Ainsi mythifié, le sportif est en partie protégé de ses propres dérives. «La force du mythe obscurcit le problème du dopage» constatait ainsi l'historien du corps Georges Vigarello dans la revue Esprit en 1999. Lance Armstrong, dans le documentaire consacré à son mensonge et présenté en avant-première, ne dit pas autre chose. Rescapé miraculeux du cancer, le coureur gagne le Tour 1999, dit "du renouveau" (celui qui suit l'affaire Festina) et, même si tout dans ses chronos provoqueront la suspicion, l'histoire sera trop belle pour être écornée, la compétition ne pouvant être ternie aussi violement une deuxième année consécutive (voir le documentaire The Armstrong Lie). La renaissance de cet homme est plus agréable à entendre et à conter que les calculs de VO² max (capacité maximale à s'oxygéner) pourtant accablants que Libération, entre autres, publie et analyse alors.

Immortelles randonnées

Alors le champion est-il un homme comme les autres ? A priori oui. Merckx fils d'épicier, Armstrong abandonné par son père, le personnage de Buster Keaton qui, dans Sportif par amour, ne cherche qu'à impressionner une fille dans le contexte si particulier du culte du corps et de l'accomplissement individuel nourris par le sport universitaire américain… Mais il lui arrive souvent de dépasser le commun des mortels, à l'image de Niki Lauda (interprété par Daniel Brühl dans Rush, biopic qui clôt ces rencontres), brûlé vif lors d'un accident au Grand Prix d'Allemagne 1976, donné pour mort – on lui administre même l'extrême onction – et à nouveau au volant de sa Formule 1 six semaines plus tard pour disputer le titre à sa Némésis James Hunt. Extraterrestre ? Sur-humain ? La frontière est mince entre ce qu'il faut pour rallier les foules et conquérir les trophées. Merckx s'y est cassé les dents : trop fort, tuant le suspens, il sera même victime du coup de poing d'un spectateur las de sa suprématie dans l'ascension du Puy de Dôme sur le Tour 1975. Si le documentaire La Course en tête, projeté en sa présence en ouverture de l'événement, le montre comme un homme banal allant à l'entraînement, il restera perçu par le public comme le "Cannibale".
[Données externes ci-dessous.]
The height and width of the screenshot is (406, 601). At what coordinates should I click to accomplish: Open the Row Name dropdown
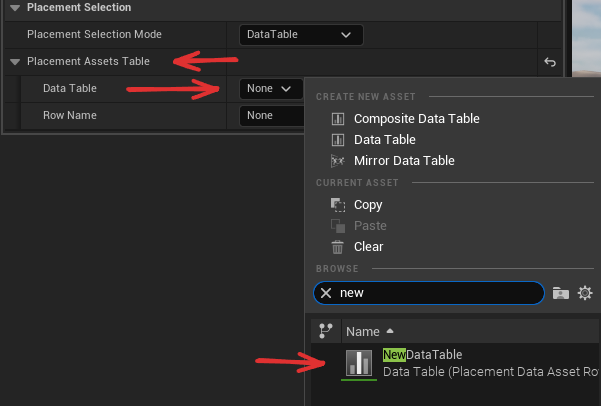[x=270, y=116]
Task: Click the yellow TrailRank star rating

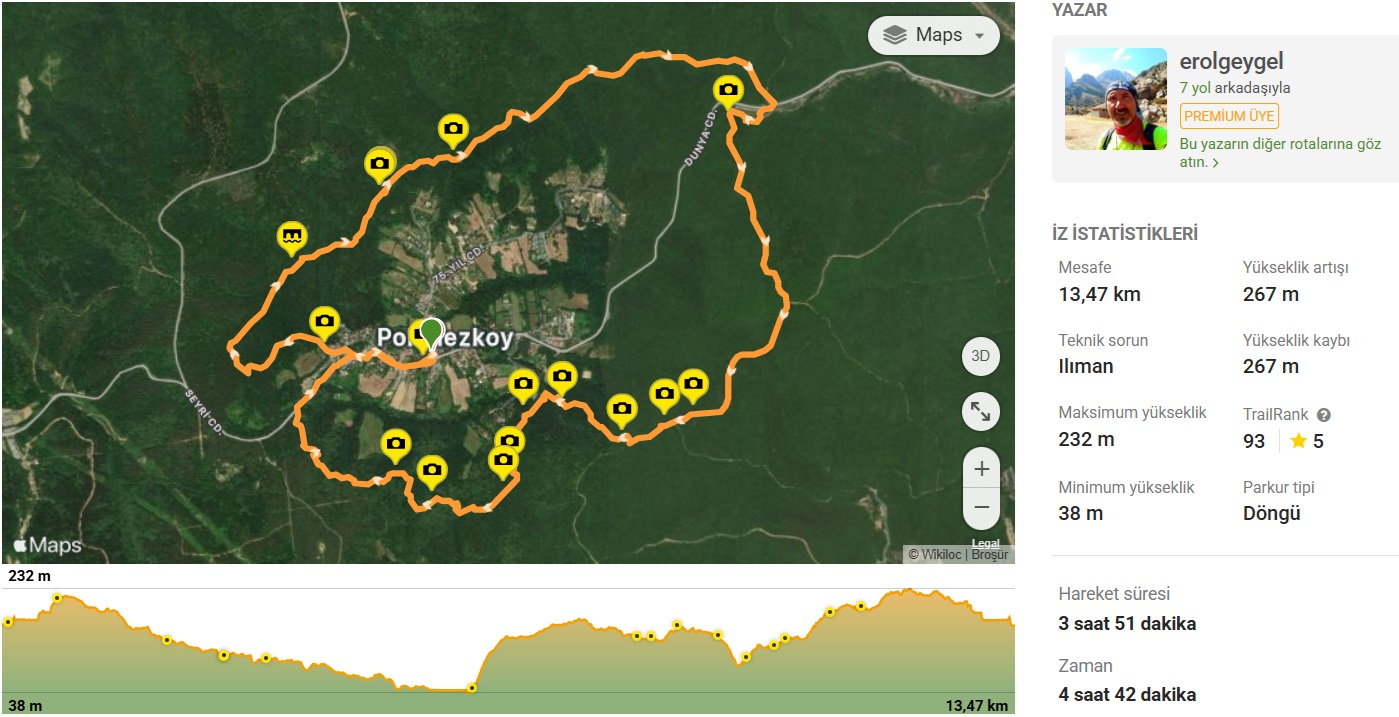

La souffrance, point cardinal de cette société judéo-chrétienne dans laquelle sans douleur, il n'est point de plaisir, est un autre élément de la constitution du mythe. Longtemps elle a été visible, désormais elle est cachée à proportion des progrès de la télévision, qui filme et traque au plus près les coureurs : il s'agit de ne pas donner d'indices explicites à l'adversaire, quitte à affadir aussi l'image du champion. Reste alors les à-côtés, les gestes déplacés qui peuvent construire et ramener le sportif dans le monde réel. C'est le cas de Cantona, demi-dieu à Manchester United revenu parmi les mortels lors de coups de sang, notamment en 1995 contre un supporter qui l'avait insulté, ou encore du sage Zidane dégainant un coup de boule en 2006. Toujours et encore il est question du corps, de son mouvement et de sa représentation. C'est dire si le cinéma et la littérature ne peuvent que se délecter des destins des champions sportifs.